#### [Problem]
Search the entries for the word "right" and copy each line that has it.

══ Supplied information ══

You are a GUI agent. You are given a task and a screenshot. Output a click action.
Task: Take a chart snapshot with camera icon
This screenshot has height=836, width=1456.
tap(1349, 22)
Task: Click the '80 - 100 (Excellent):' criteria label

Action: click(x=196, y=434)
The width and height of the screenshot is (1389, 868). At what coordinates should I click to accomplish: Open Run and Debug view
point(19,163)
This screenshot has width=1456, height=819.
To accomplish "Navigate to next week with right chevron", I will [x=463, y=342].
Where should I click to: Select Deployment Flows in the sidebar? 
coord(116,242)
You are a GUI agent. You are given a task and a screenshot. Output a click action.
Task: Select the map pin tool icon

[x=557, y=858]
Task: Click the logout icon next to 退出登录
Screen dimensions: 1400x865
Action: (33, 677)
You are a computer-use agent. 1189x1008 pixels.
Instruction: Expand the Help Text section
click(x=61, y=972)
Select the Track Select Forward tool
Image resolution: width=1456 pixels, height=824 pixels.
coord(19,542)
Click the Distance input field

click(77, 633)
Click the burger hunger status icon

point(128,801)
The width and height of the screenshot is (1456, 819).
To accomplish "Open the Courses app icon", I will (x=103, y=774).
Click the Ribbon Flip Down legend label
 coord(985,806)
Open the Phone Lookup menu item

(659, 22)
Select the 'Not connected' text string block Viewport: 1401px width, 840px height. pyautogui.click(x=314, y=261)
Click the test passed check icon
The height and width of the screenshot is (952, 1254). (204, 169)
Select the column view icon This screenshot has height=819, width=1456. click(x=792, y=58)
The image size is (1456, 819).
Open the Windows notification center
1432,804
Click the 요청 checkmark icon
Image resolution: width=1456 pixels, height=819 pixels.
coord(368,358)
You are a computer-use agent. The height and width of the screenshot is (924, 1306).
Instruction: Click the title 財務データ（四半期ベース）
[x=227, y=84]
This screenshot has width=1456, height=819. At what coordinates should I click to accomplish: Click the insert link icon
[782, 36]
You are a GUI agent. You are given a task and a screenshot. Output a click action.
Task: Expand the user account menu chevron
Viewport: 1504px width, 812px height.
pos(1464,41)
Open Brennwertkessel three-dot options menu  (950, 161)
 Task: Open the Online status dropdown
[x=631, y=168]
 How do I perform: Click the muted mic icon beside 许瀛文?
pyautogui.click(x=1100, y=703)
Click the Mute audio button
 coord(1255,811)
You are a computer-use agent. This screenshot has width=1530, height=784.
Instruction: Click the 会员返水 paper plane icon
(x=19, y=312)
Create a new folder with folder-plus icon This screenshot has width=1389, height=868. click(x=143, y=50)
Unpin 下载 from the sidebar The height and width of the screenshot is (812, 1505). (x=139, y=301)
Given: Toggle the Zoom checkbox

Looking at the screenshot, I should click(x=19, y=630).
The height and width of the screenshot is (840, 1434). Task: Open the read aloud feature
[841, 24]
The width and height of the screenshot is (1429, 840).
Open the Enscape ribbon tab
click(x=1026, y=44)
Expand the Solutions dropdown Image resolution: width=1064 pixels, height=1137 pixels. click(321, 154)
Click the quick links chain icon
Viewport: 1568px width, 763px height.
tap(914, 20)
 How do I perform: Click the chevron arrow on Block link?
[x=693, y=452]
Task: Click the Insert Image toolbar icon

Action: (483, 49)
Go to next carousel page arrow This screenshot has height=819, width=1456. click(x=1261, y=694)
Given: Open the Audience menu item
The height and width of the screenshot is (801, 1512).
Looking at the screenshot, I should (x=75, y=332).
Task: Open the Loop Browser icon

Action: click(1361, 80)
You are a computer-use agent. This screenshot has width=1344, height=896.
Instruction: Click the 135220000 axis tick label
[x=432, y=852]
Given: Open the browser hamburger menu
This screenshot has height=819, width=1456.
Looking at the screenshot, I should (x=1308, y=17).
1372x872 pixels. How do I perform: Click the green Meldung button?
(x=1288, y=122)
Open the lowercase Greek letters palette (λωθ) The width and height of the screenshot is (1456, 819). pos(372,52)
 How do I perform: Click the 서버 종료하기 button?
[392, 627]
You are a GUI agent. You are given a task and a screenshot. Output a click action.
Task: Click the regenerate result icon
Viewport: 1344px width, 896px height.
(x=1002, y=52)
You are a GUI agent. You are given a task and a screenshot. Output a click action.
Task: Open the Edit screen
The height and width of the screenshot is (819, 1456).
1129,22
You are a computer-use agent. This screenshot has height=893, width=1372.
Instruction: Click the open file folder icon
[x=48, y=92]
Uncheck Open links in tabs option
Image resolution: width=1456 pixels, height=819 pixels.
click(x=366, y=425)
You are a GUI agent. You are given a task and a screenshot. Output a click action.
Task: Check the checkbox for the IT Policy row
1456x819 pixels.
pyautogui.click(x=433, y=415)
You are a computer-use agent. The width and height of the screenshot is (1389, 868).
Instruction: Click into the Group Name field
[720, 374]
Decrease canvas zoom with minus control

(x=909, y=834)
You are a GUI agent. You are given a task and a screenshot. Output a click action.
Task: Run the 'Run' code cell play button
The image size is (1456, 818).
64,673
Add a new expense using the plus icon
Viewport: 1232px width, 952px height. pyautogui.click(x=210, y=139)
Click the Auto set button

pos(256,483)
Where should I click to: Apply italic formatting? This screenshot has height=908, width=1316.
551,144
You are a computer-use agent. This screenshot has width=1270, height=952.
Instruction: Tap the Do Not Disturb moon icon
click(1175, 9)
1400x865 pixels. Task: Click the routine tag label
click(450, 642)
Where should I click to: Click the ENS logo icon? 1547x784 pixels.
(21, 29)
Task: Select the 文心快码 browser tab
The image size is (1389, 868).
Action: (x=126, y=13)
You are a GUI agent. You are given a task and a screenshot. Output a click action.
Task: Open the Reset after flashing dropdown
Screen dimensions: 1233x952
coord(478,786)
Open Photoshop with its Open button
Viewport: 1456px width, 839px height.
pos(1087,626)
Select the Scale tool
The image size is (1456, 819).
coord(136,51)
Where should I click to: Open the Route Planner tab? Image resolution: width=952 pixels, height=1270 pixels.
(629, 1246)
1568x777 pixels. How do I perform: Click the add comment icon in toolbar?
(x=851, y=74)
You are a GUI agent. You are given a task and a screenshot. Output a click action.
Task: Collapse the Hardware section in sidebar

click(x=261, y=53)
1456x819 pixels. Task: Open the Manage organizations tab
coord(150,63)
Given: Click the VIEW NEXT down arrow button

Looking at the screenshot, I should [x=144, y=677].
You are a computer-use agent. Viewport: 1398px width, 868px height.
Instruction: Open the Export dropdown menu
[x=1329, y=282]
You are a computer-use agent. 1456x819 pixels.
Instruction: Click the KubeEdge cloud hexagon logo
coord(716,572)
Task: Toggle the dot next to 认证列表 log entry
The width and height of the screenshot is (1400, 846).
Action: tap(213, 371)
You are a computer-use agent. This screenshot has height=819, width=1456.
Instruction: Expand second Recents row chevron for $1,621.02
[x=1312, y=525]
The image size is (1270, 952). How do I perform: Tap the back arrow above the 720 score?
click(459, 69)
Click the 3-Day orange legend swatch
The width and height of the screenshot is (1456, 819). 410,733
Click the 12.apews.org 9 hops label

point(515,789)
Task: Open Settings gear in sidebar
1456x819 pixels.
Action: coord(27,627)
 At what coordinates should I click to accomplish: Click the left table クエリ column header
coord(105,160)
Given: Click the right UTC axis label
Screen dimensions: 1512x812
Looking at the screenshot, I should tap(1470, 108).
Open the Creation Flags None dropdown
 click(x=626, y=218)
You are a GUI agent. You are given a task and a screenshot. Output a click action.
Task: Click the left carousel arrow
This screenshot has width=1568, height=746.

═══

#### [Answer]
To accomplish "Navigate to next week with right chevron", I will [x=463, y=342].
Given: Click the right UTC axis label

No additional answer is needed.